Several civic groups demonstrated outside the Legislative Yuan yesterday, calling on legislators to pass a law that protects, rather than restricts, the right to assembly and parade.
Following a promise last year to the relax restrictions on demonstrations, the Executive Yuan submitted amendments to the Assembly and Parade Act (集會遊行法) earlier this year. However, most civic groups that have been campaigning for the law to be changed are not happy with the proposed amendments.

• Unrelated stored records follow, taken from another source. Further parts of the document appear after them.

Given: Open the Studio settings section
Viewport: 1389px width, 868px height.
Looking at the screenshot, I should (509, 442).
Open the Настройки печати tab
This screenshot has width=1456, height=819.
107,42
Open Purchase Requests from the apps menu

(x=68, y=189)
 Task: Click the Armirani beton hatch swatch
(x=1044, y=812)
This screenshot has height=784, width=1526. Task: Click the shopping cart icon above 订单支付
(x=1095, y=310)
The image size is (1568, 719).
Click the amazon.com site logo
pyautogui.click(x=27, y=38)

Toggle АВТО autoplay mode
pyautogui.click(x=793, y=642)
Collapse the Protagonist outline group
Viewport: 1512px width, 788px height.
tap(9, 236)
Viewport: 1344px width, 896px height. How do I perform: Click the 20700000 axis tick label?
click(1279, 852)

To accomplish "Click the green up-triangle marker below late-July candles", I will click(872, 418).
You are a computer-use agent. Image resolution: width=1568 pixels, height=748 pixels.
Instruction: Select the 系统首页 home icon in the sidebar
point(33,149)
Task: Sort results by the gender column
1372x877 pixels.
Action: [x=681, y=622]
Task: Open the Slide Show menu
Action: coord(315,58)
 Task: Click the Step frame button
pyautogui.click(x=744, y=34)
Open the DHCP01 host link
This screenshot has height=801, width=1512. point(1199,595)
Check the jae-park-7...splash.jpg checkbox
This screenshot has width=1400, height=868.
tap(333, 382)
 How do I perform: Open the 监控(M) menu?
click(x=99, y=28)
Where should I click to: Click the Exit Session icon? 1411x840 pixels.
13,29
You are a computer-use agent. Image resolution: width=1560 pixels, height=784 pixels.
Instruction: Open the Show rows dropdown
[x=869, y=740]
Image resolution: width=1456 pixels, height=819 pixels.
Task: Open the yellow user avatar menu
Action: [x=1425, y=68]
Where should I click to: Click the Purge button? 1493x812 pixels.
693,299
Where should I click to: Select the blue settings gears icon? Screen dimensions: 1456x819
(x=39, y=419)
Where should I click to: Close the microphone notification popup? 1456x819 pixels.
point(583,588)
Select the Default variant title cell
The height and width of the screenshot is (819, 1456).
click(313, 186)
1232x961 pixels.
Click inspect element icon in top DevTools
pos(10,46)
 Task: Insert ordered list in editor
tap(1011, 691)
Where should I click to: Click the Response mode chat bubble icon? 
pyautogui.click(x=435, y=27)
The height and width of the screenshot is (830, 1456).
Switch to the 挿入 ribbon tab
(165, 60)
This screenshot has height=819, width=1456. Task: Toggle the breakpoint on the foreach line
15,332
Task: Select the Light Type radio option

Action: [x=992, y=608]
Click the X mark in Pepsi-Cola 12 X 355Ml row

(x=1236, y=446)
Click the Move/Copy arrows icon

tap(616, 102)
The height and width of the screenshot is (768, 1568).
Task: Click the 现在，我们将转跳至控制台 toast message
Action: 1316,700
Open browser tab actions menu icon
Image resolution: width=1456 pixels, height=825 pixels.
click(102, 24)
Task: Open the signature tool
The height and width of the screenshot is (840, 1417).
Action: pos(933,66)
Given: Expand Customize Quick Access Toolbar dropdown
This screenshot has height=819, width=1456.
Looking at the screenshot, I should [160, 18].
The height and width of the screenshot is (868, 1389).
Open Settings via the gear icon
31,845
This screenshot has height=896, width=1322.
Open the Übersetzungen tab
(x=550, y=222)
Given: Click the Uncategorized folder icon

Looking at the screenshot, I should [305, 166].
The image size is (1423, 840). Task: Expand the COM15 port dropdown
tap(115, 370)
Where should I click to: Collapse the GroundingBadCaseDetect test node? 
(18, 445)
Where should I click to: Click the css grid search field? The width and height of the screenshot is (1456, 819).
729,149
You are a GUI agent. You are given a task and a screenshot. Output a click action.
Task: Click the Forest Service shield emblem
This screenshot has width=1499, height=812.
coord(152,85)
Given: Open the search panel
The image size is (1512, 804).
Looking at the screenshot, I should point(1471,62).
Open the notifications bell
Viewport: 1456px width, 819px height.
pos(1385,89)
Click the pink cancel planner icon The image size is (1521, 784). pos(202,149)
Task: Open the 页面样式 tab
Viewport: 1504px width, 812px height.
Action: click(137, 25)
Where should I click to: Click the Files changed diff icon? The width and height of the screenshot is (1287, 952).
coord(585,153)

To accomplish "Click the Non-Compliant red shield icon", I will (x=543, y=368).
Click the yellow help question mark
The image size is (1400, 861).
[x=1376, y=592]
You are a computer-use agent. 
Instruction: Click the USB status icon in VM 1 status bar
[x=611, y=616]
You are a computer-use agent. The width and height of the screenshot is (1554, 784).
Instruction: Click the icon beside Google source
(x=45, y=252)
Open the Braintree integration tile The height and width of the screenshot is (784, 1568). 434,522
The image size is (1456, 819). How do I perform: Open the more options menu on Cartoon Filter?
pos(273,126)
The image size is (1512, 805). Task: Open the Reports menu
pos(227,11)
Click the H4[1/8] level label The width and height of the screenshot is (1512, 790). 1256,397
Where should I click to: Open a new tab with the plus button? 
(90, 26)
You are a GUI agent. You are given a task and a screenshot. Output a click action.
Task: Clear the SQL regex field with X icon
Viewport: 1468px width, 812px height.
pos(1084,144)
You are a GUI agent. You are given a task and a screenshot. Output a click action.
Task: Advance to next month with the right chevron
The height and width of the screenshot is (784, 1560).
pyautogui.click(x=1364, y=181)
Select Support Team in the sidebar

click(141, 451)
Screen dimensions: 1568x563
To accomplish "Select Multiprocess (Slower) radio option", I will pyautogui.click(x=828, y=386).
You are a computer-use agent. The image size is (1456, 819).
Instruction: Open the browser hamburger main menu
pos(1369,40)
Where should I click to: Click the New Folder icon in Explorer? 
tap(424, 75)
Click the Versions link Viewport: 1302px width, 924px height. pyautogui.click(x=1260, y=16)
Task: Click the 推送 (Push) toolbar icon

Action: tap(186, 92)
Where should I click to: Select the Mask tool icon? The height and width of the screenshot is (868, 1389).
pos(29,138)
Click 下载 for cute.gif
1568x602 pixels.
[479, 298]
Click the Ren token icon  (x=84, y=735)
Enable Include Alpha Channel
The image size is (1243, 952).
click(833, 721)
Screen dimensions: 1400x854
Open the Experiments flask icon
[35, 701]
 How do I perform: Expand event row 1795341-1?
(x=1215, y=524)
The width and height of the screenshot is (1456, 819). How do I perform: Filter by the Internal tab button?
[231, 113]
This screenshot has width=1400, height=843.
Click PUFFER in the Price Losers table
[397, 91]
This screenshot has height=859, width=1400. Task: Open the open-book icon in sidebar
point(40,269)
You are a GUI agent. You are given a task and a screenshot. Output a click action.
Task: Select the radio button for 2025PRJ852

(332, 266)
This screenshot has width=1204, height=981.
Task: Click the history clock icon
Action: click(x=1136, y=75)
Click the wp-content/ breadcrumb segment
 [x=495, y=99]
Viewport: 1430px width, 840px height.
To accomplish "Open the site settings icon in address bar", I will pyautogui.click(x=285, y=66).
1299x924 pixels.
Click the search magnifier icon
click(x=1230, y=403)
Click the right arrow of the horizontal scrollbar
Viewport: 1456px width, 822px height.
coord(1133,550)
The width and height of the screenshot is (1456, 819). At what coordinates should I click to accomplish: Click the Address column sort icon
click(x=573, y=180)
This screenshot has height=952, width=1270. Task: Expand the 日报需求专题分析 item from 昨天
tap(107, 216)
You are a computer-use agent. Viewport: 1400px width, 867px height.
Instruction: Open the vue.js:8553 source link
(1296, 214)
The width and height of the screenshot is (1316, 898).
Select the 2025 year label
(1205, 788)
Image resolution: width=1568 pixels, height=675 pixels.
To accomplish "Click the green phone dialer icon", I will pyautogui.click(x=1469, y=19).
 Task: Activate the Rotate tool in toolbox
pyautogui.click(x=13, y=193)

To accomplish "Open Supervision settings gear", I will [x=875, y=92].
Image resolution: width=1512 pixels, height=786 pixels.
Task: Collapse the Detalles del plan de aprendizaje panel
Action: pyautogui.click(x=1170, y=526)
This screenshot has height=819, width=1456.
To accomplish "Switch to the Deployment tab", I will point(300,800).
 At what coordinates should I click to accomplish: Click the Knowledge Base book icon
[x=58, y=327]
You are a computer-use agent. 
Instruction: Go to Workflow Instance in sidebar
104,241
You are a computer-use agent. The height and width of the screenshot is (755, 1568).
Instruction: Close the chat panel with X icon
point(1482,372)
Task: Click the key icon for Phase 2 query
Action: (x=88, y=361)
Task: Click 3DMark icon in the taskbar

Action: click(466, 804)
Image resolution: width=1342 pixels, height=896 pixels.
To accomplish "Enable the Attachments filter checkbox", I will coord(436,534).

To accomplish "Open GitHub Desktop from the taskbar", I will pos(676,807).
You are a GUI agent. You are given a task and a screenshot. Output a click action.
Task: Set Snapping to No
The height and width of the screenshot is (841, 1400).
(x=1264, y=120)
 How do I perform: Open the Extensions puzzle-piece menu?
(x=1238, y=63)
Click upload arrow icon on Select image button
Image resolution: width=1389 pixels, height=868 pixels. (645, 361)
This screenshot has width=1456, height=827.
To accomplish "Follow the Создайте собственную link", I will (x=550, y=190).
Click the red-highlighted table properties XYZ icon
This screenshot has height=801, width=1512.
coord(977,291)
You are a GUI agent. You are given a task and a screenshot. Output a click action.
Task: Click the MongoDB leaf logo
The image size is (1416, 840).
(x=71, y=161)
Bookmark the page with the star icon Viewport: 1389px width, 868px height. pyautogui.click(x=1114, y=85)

Instead of removing the clauses that give the police the power to break-up rallies, designate restricted areas and require protest organizers to apply for permits, the Cabinet’s proposal would allow the police to retain the power to break up demonstrations and replaces the phrase “restricted areas” with “safe distances” around certain government offices. It also requires organizers to give prior notice to the police and gives the police the power to end a demonstration without prior “notification if the police commander on the scene believes that a demonstration is blocking traffic or “violates social order.”
“The Chinese Nationalist Party [KMT] caucus said that after negotiations, activists are willing to accept the Cabinet’s version, and that no one was opposed to it,” Judicial Reform Foundation executive director Lin Feng-jeng (林峰正) said. “But we are here today to tell them that we won’t accept the Cabinet version, and we are here to voice our opposition.”
Dozens of Alliance of Referendum for Taiwan members arrived on scene after the rally started to show their support for the activists.
“The Assembly and Parade Act is unconstitutional! Our rights have disappeared!” they shouted.
“The objective of the Assembly and Parade Act should be to protect the people’s right to assembly as stipulated in the Constitution,” foundation chairman Huang Jui-ming (黃瑞明) said. “Yet the Cabinet amendments retain the police’s power to break-up an assembly.”
“Some may think it’s reasonable for the police to make the decision to dismantle a demonstration when demonstrators are threatening social order,” Huang said. “But it’s totally wrong, since we have other laws such as the Criminal Code that would take care of such problems.”
“It’s wrong for the police to take over the job of the courts,” he said.
“The right of the public to peacefully voice their opinion should not be restricted — it’ stated in the International Covenant on Civil and Political Rights that the legislature ratified in April and President Ma Ying-jeou [馬英九] signed into law last month,” Taiwan Association for Human Rights chairman Lin Chia-fan (林佳範) said.
“They ratified it and signed it, they should follow it,” Lin said.